Stored data:
%%

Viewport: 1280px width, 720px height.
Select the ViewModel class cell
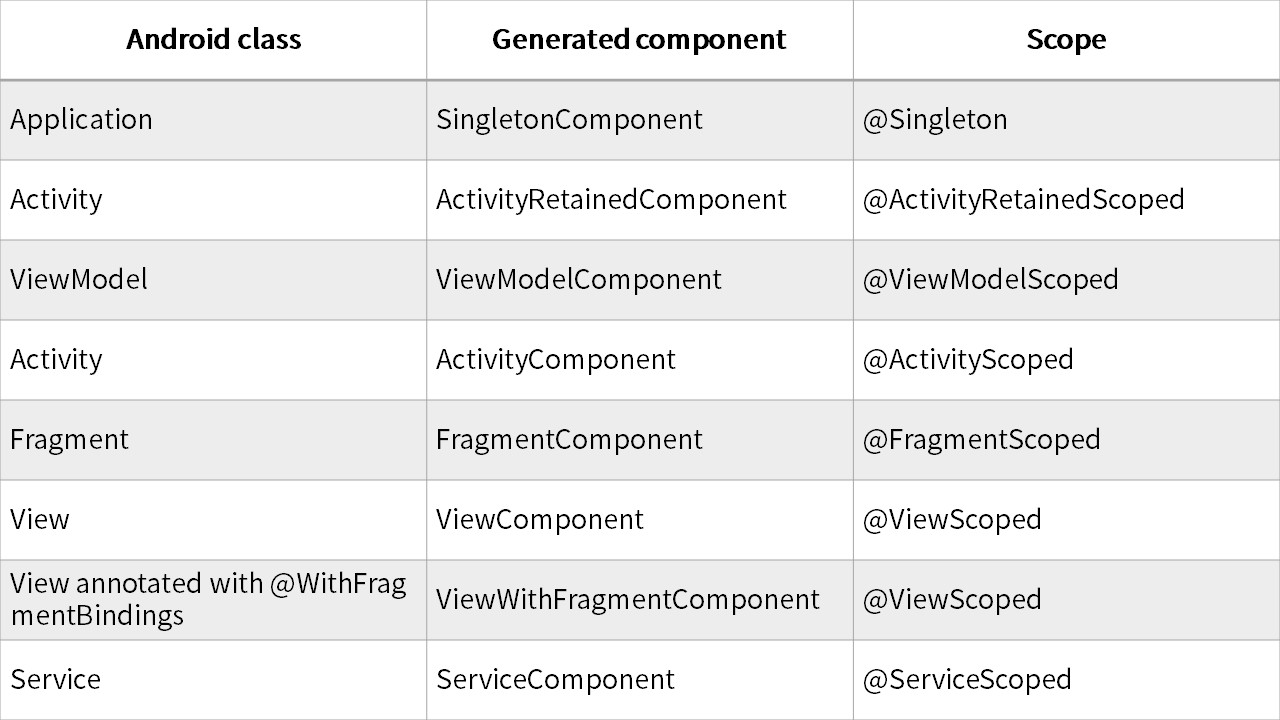coord(79,279)
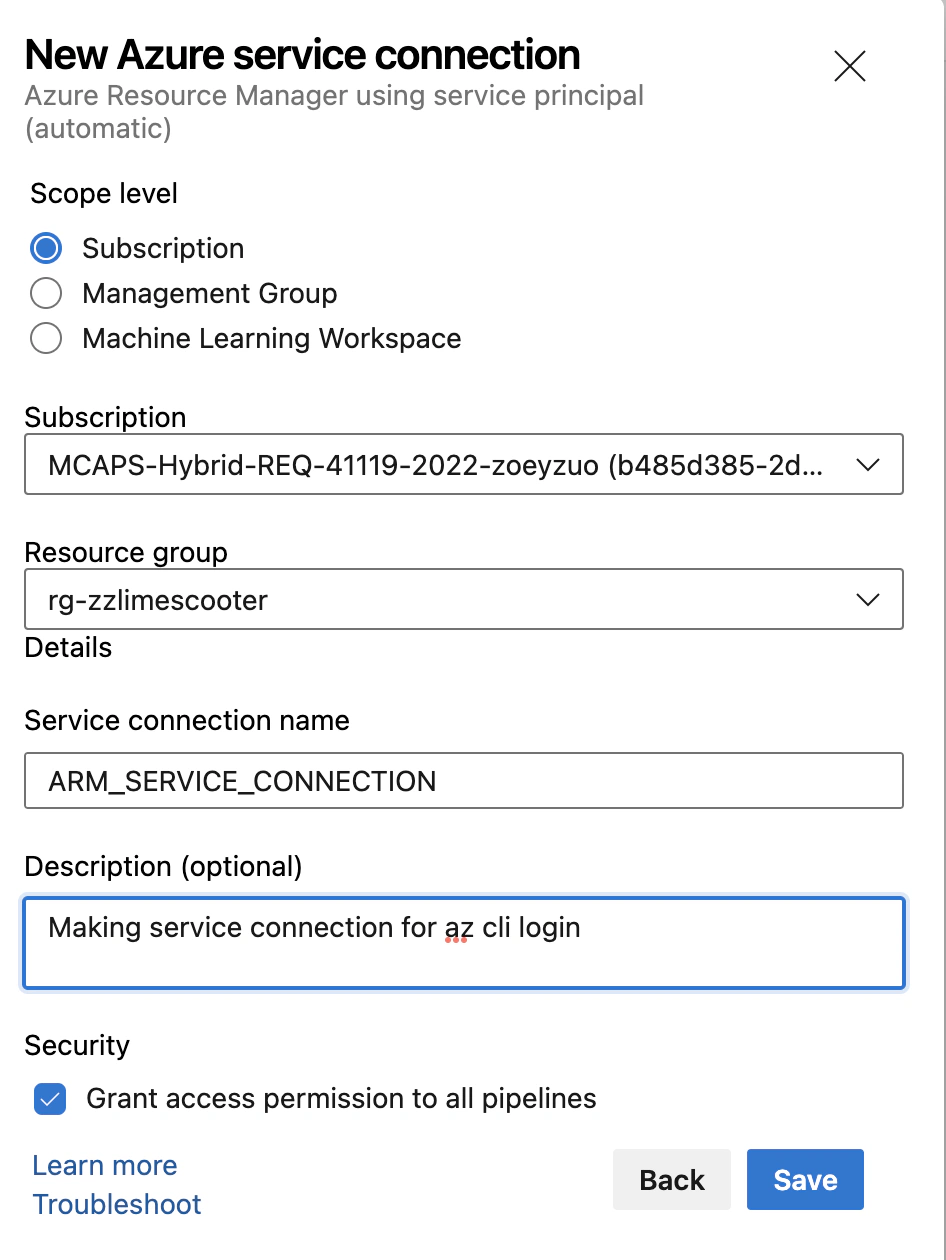Select the Subscription scope radio button
946x1260 pixels.
(46, 248)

%%

▸ **Exercise details**:
Output the entries above verbatim, leaving out images.

▸ **Task response**:
Viewport: 1280px width, 720px height.
Select the ViewModel class cell
coord(79,279)
Select the Subscription scope radio button
946x1260 pixels.
(46, 248)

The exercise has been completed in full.